RUMINATE is a poetry journal that provides an arena for faith, literature and art to meet and mix. Two poems of mine appear in issue #8: A New Science of Prayer; and, In The Beginning:
A New Science Of Prayer
We were curled by the fire, six of us ruminating
on lives still in mid-sentence. No-one went to church,
most of us wandering into therapy, meditation, support groups
for anonymous wounds. The world loomed large,
a mysterious tabernacle—the jagged contour of war & want
long ago eviscerating faith from each chest—six red hearts
pulsing under black sky, a kind of confession, what remained
of song. It had become clear no-one would save us, but
the double-blind Russian studies turned our conversation
to prayer, nonetheless—
how they’d mailed envelopes around the globe to believers,
circles of prayer from every tradition—Muslim, Christian,
Buddhist—asked to linger on each name, savor it as a seed,
a point of light to grow inside the sick. How the other lists
lay guarded—plenty of names to go around—idling
on a researcher’s clipboard: no prayer, no song.

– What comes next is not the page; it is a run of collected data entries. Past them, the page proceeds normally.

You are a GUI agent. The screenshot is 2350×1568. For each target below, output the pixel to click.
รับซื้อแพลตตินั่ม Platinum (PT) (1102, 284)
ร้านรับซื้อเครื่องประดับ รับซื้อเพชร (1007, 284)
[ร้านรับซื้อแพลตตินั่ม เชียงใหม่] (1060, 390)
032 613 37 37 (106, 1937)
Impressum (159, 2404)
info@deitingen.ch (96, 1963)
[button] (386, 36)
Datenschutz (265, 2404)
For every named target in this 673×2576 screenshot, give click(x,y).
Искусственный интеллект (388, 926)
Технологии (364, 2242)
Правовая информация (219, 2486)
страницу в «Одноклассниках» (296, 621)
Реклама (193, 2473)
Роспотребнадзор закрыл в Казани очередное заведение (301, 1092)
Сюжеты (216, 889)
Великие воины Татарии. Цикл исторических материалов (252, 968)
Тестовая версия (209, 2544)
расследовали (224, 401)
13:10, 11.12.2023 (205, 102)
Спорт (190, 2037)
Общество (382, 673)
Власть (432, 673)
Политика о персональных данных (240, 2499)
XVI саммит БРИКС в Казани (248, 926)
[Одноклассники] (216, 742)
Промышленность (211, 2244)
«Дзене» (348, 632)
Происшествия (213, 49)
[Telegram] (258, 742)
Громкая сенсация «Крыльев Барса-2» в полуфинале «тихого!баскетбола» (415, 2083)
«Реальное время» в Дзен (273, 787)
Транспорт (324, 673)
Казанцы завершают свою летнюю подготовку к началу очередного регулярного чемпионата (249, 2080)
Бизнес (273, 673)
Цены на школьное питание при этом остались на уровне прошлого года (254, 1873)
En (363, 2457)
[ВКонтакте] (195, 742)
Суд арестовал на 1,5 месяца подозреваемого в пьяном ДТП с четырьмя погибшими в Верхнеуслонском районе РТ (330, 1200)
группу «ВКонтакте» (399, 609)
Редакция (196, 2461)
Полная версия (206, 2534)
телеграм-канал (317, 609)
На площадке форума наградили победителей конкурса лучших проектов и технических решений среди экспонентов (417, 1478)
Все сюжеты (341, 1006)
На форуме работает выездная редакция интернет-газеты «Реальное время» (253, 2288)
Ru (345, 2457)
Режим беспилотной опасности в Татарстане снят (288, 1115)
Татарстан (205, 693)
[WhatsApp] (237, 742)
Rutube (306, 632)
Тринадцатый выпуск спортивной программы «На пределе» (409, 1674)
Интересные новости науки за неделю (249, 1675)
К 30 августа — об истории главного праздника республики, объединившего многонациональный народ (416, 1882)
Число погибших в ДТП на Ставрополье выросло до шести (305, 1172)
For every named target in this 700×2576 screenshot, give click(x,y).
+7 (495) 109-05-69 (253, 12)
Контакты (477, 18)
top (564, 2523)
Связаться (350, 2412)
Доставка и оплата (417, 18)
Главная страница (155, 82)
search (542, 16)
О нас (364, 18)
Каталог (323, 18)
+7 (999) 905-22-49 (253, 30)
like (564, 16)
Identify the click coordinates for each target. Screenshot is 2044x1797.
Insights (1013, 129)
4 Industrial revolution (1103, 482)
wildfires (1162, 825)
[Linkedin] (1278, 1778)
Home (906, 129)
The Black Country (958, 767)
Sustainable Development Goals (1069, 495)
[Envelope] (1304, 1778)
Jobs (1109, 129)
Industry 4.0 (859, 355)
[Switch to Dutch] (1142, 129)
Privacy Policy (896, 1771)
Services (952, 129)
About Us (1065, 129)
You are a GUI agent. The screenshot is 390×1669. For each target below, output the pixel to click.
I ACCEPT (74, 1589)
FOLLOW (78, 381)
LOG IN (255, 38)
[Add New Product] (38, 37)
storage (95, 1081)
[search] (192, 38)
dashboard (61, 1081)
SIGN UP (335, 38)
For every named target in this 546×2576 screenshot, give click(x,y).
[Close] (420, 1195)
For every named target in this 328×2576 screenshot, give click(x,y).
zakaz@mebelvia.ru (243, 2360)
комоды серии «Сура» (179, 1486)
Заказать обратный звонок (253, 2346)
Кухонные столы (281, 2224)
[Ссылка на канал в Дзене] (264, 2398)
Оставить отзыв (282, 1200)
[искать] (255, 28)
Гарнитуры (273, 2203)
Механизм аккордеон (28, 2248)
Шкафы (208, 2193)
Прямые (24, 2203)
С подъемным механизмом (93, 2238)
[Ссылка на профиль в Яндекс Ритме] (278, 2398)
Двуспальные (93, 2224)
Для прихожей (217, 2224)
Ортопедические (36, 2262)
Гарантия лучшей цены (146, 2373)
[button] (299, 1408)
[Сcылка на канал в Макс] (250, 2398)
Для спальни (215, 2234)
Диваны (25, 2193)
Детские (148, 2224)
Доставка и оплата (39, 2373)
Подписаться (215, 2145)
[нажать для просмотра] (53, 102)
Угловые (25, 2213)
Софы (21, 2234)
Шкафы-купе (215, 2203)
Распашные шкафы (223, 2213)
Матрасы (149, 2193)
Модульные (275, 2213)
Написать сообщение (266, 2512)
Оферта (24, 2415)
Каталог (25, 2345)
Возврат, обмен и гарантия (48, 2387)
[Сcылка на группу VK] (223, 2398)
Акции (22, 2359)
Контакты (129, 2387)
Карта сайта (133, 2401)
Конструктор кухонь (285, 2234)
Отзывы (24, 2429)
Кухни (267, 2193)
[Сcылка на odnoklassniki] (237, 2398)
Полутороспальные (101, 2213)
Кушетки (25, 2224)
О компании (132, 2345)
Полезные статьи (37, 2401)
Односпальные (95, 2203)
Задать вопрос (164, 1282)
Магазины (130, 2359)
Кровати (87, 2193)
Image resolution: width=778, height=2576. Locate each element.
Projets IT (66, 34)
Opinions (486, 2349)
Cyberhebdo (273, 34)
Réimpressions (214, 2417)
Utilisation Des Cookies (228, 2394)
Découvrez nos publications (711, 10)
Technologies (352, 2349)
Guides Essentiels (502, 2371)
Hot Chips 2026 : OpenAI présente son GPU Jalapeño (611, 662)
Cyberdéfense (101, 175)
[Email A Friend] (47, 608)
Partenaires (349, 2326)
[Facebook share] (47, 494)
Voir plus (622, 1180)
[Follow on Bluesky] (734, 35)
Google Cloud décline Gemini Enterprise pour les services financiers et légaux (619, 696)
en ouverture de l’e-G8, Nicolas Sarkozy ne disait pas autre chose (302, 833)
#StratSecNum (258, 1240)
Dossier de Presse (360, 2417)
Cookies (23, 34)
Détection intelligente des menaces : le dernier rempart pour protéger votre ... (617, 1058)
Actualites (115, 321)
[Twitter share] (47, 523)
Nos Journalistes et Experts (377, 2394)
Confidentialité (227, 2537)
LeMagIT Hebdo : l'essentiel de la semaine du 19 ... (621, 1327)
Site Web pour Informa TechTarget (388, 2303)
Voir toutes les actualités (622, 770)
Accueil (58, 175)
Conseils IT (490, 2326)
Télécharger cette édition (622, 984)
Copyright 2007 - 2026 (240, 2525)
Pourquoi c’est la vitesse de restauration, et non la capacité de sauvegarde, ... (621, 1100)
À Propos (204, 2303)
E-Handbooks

The results, while no miracle, spoke the language
of science: that numbers don’t lie, that those murmured
on the lips of the faithful showed statistical improvement—
the kind any god would be jealous of.
The fire flitted in our eyes, six pair of rubies—
forgotten verse forming again in our throats,
wondering what we’d fallen into, these dark years,
flailing, ensnared as prey in sticky web,
a kind of martyrdom. Maybe we lived
caught in the invisible threads of our own design,
blind—that these strands of luminous reciprocity
also connect us when touched—rhythmical waves
arcing as magnetic currents through gray matter,
the miracle of bone, of nerve-ending, of muscle—
what we are, what we do, vibrating
uncontained by skin, swaying the world
one way, then another, this
we could believe. This we could pray—
that the coiled syllables of our lives
would emerge: aural, palpable,
undeniable.
In the beginning
it must have been like this:
a small boy sitting on the floor, hunched over
his new electric football set, unwrapped in all its glory,
rapt attention fused, timeless, as one miniature football player
after another is placed halfway between two opposite goals,
the polarities inherent in any game, squaring off in pairs,
a jolt of electricity every few seconds vibrating the board,
the subtle dynamics of each player’s plastic feet
a kind of evolutionary determinism: which one
will be stronger, faster, move straight ahead or curve
endlessly in circles—and the boy,
a god, lingering over the nuances of combination:
which ones, together, make the best team, the worst,
or perfectly paired as equal adversaries in the yin & yang of struggle,
the eloquent teamwork, the kaleidoscope of competition more addictive
than its opposite: this dull calm of knowing, everyday,
that your life is empty, the vast spaces of suburbia stretching
like endless dark matter in a vacuum with no boundary—
the universe, the young child delighting in the joyous clash
of every unknown: what will happen next?
the possibility of creation its own balm,
so intimate, these twinned struggles—
galactic enterprise in the personal, this to be or not to be
haunting the vacant seconds ticking in the catacombs of DNA,
each synapse a nerve-bridge between spirit & matter,
the world a hologram, the board, the boy, the plastic limbs
with kneepad & cleat, the helmeted heads, the contrary goals
at either end of this spectrum of progress or regression,
this whole damn thing (blessed beyond mere joy)
the reason
that each morning a sun rises in the vastness, coloring
the black sky purple, then orange, finally blue—and the boy
lazes from his bed, still in pajamas, and it’s Sunday, and today
just like yesterday, just like any other eon, anything could happen,
the reason for his smile—his Cheshire cat grin shimmering
in the ethers, what remains as everything else disappears.